The defence contended that while Barton caused Gladue's fatal injury, it was a non-culpable act of homicide. Barton testified the injury was an "accident" from consensual sexual activity.

The Court of Appeal found errors of law in the trial and in the jury charge that were "serious in scope and significant in impact."

The errors by Queen's Bench Justice Robert Graesser included erroneous instructions on what use the jury could make of Barton's conduct after the fact, and failing to instruct the jury properly on the law of sexual assault relating to consent.

"These errors of law negatively compromised the jury's ability to properly assess the evidence and apply the law correctly," the court of appeal said in its decision.

The appeal court said there is an "imperative need" to align judges' instructions to jurors with changes to the law on sexual assault that were adopted years ago.

'An affront to the will of Parliament'

Some key provisions currently used in jury charges "have fossilized concepts Parliament sought to remove a quarter century ago," the appeal court said.

Judges instructing jurors need to communicate the present law correctly and effectively, the court said.

The decision said that "despite efforts to thwart them, myths and stereotypes continue to stalk the halls of justice in cases involving sexual offences, enabled sometimes by inadequate jury charges." As well, "persistent presumptions and problematic jury charges" reduce the entitlement of individuals to the equal recognition and protection of the law.

 "This inequality falls most heavily on women since sexual assault has been, and continues to be, largely a gender-based crime," the decision said.

"The continuation of these problems is an affront to the will of Parliament and to the standards of our mature society committed to equality under the law."

Gladue often referred to as prostitute or 'native'

The Crown, defence and trial judge all referred to Gladue as a prostitute in front of the jury at various points during the proceedings, the appeal court said.

"Where a participant in sexual activity is a prostitute, a litany of unjust stereotypes about autonomy and consent persist in our society," the appeal court said. "That is so regardless of the label used to describe the person who sells sex for money."

The appeal court said jurors were also repeatedly told that Gladue was a "native girl" or "native woman." She was referred to as "native" approximately 26 times throughout the trial by witnesses, defence counsel and Crown counsel, the appeal court said.

"In one instance, the witness was directly asked to describe Gladue's ethnicity.
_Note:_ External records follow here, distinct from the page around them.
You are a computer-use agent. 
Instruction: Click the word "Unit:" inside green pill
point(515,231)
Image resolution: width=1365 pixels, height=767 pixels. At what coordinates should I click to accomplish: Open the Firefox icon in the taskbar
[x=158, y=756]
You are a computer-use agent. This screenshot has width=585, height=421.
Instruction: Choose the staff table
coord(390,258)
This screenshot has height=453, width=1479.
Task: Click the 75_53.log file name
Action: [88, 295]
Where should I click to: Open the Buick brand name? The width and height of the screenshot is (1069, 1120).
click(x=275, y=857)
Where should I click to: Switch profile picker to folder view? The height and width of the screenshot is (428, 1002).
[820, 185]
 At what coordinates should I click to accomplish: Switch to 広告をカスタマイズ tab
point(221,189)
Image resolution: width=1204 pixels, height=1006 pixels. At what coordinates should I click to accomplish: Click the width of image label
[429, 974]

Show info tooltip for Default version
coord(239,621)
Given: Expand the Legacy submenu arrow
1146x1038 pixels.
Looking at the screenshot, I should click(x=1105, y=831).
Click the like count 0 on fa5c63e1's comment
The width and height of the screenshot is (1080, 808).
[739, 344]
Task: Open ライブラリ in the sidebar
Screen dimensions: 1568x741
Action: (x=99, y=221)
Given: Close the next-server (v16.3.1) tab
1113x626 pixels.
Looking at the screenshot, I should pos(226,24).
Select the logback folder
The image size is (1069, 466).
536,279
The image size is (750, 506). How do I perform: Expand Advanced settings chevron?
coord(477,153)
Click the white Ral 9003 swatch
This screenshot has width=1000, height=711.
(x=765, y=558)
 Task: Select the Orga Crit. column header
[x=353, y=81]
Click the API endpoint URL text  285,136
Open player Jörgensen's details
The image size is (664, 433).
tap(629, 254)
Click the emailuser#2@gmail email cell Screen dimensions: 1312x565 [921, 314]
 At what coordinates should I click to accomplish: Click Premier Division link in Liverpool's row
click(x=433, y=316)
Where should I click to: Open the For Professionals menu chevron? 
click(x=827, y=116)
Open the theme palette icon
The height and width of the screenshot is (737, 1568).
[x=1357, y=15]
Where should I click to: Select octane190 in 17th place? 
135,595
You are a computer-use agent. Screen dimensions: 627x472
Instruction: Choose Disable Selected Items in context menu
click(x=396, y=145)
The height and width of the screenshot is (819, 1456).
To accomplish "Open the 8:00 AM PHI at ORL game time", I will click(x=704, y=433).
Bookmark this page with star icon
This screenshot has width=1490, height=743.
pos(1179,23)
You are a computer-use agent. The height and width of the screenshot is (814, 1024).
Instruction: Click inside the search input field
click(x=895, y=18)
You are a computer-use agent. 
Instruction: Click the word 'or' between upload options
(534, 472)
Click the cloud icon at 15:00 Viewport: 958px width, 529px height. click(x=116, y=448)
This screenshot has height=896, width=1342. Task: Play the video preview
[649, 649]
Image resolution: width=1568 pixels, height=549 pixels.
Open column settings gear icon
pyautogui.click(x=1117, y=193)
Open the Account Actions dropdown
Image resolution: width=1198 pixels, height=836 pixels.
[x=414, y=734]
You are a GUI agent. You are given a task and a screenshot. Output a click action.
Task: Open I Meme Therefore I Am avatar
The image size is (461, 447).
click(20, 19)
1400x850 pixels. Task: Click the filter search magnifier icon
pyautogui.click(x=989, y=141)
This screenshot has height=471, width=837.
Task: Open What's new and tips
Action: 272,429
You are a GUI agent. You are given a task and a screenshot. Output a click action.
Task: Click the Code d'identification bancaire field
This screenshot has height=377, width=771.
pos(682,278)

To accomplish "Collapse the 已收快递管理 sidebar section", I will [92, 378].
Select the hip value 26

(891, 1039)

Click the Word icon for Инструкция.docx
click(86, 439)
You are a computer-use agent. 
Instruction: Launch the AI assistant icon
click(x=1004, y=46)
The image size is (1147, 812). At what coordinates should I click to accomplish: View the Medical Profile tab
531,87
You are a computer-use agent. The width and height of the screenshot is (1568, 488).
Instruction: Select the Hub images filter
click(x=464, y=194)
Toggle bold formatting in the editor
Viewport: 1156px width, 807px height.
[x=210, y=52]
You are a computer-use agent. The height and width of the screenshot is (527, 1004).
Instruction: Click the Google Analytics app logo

In other circumstances, witnesses introduced and used the term 'native' or 'native woman' as a descriptor of Gladue and defence counsel, and Crown counsel continued to use that descriptor while questioning the witness."

'Never admissable'

Barton's evidence about having sex with Gladue on the previous night, and his testimony about her being "native" and a prostitute, "were never admissible for the purpose of establishing that Gladue consented to the sexual activity in question the night she died," the appeals court said.

"Barton's testimony that on the second night [that] 'she knows what she was coming for' led jurors deep into forbidden twin myths territory, territory into which this jury was permitted to wander at will without any caution at all at an appropriate place in the trial," the decision said.

That evidence wrongly invited jurors to infer that Gladue had given subjective consent to the sexual activity that caused her death, the appeal court said.